*** SUPPLIED DATA

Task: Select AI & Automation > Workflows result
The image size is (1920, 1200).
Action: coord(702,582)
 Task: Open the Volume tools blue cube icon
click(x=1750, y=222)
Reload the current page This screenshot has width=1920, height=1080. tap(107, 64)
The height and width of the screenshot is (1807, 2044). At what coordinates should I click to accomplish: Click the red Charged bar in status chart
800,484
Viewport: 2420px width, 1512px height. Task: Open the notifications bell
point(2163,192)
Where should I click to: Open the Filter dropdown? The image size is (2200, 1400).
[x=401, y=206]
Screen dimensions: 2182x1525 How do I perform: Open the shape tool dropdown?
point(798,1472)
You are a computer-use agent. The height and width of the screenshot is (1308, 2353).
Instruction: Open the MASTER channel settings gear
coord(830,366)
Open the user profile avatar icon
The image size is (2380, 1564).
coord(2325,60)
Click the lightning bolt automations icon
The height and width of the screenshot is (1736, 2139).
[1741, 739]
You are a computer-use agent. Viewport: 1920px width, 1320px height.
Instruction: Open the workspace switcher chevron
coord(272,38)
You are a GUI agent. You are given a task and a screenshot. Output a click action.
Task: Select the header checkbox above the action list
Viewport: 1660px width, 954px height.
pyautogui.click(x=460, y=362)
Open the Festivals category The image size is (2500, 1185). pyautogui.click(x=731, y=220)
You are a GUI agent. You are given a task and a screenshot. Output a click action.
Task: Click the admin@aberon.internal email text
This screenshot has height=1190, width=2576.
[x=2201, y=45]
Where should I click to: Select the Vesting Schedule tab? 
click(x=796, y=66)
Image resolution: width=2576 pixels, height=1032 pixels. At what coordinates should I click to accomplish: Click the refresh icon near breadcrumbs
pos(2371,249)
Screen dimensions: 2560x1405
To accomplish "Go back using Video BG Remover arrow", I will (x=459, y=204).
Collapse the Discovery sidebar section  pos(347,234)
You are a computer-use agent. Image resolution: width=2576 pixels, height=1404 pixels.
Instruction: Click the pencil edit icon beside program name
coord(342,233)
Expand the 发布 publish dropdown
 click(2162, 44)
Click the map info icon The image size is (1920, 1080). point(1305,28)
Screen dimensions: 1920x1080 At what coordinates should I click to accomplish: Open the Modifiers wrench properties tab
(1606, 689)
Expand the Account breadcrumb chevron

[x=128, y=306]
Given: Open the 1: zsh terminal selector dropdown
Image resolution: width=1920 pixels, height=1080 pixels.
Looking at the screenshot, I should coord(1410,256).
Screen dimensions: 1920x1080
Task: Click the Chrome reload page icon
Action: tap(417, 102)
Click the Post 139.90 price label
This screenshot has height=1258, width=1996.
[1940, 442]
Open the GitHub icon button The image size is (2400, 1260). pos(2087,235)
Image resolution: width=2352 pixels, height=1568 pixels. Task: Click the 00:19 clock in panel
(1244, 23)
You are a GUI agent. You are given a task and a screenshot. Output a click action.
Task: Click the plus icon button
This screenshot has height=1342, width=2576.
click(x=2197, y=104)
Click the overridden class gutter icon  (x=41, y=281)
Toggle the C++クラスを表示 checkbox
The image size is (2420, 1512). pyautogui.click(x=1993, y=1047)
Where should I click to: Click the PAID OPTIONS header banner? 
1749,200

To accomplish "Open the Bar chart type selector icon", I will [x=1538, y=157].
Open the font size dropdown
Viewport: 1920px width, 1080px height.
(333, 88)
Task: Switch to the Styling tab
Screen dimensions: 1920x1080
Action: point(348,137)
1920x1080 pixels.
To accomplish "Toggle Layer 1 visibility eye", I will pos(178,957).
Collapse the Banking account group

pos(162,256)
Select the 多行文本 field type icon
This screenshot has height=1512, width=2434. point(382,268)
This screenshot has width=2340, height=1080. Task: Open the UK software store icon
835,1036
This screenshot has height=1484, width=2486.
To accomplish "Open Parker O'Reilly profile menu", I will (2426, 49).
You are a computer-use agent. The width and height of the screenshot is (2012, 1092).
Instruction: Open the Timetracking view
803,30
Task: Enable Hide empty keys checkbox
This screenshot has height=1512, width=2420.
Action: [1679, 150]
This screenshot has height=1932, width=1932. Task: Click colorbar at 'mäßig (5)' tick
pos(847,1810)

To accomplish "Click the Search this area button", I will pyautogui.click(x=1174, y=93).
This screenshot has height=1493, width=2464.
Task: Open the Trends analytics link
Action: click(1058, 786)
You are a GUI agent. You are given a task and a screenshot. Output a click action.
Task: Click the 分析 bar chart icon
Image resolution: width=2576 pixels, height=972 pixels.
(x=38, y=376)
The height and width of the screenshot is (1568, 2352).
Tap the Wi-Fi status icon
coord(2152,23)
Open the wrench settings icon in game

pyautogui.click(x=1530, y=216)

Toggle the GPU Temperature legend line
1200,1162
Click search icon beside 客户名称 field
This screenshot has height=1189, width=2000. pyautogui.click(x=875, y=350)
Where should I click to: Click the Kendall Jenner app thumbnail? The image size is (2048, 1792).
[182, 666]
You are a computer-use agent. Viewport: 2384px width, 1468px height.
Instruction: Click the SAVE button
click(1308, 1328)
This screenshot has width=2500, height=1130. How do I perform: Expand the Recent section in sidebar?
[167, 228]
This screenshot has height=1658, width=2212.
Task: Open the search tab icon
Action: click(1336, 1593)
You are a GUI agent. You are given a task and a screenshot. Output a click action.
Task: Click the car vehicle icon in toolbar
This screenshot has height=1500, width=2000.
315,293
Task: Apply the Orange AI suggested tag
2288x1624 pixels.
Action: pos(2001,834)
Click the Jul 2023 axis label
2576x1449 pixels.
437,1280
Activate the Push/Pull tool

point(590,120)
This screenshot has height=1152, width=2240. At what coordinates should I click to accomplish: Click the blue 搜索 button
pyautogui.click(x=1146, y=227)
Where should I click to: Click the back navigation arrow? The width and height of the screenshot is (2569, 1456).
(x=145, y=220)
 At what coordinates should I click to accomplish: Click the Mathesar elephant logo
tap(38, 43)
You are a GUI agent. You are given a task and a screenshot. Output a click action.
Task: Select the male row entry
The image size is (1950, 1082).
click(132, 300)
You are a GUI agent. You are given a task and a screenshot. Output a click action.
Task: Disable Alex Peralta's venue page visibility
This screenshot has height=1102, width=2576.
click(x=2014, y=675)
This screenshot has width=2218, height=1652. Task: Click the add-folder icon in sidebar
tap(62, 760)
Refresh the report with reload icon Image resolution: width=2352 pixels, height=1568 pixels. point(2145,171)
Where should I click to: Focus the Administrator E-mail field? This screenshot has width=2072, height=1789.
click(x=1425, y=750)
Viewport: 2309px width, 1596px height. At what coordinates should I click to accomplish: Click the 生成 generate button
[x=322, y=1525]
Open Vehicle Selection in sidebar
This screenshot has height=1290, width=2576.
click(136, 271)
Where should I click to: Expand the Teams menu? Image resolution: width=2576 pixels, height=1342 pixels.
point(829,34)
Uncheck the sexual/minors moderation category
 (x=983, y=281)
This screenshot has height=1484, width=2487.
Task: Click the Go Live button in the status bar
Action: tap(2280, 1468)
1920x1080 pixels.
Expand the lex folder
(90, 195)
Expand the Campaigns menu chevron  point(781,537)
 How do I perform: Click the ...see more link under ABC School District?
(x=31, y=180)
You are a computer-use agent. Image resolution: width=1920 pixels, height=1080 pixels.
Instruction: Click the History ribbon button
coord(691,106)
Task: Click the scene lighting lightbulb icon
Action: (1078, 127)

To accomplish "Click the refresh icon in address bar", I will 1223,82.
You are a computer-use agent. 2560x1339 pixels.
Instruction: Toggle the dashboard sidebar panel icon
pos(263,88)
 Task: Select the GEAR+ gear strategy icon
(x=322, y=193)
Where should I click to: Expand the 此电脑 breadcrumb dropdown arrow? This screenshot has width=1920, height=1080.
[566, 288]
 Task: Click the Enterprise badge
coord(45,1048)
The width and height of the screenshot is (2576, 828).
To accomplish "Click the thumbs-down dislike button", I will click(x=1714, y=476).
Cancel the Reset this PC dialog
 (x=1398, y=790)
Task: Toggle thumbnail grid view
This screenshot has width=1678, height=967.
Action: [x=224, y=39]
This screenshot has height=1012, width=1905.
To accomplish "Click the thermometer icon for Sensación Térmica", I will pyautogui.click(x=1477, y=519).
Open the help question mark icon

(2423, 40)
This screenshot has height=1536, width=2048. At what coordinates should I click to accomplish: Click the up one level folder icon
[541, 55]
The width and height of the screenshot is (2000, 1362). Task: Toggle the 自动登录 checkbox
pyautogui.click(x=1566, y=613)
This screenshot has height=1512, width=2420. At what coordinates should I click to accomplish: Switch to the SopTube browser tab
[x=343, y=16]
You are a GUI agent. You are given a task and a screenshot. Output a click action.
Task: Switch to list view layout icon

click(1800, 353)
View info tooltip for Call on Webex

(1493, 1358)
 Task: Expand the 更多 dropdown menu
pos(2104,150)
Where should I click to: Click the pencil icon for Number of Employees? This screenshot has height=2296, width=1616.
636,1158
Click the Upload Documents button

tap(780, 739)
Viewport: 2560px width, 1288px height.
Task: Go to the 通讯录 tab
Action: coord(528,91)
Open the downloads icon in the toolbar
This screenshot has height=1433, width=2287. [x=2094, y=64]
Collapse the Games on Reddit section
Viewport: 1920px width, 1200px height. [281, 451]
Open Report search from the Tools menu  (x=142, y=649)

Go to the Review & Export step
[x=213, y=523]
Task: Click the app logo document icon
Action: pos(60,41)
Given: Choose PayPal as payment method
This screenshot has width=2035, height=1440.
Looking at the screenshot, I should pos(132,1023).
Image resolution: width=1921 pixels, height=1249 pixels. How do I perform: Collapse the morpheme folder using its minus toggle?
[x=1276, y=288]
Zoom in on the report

******

▶ TASK: The lines to return begin at the first line of the records and end at the line holding "Reload the current"; please return them exactly, including both, and nothing beyond.

▶ REPLY TO THE TASK:
Task: Select AI & Automation > Workflows result
The image size is (1920, 1200).
Action: coord(702,582)
 Task: Open the Volume tools blue cube icon
click(x=1750, y=222)
Reload the current page This screenshot has width=1920, height=1080. tap(107, 64)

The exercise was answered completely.